_Exercise requirements_.
Swap "screenshot" for "image" throughout the rows below, keeping every other part of the text unchanged. Leave the pictures out of your copy.

_Provided information_.
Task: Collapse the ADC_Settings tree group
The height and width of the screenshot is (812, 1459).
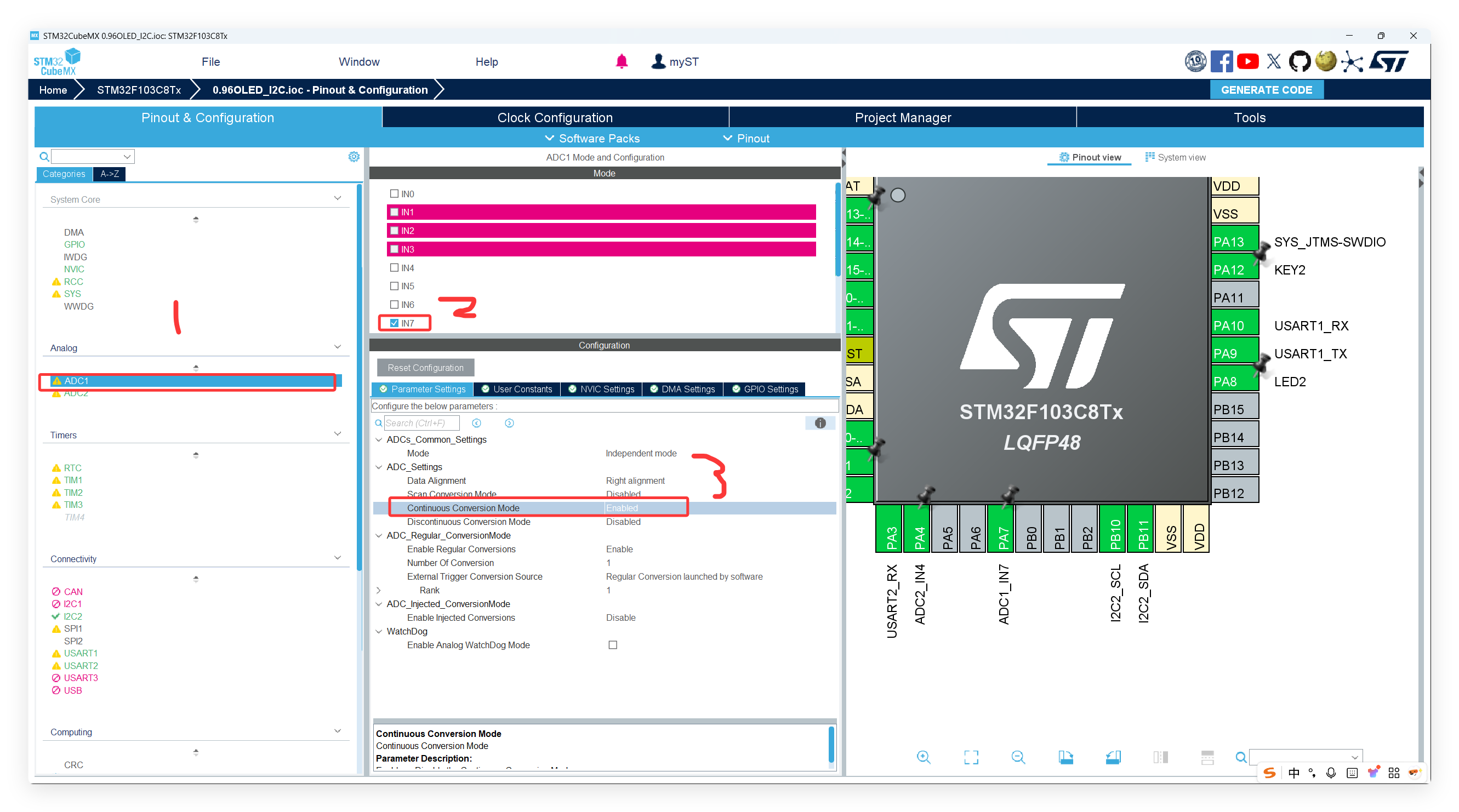Action: [x=379, y=467]
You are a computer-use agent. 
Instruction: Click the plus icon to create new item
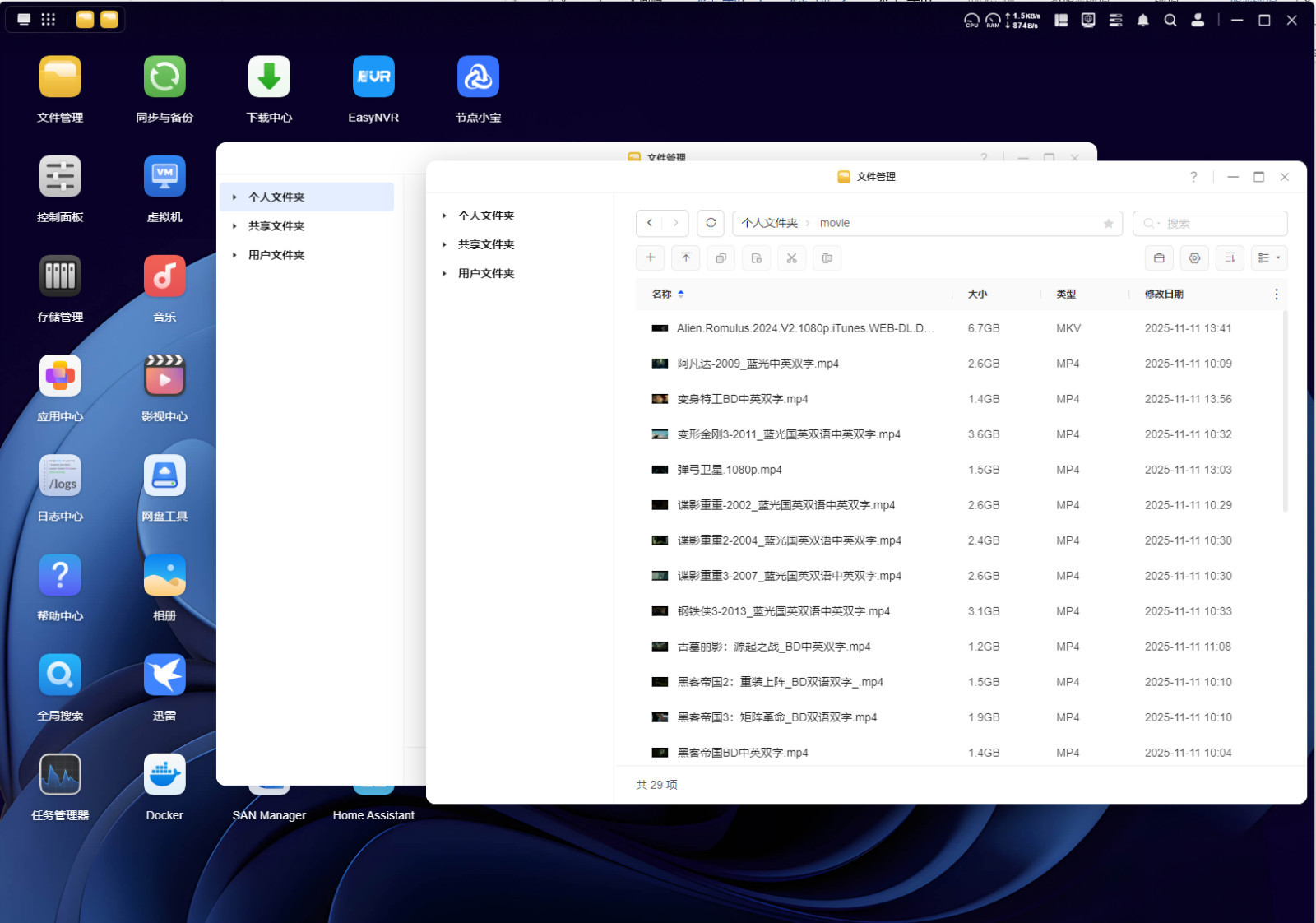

_The response_.
Task: Collapse the ADC_Settings tree group
The height and width of the image is (812, 1459).
Action: [x=379, y=467]
You are a computer-use agent. 
Instruction: Click the plus icon to create new item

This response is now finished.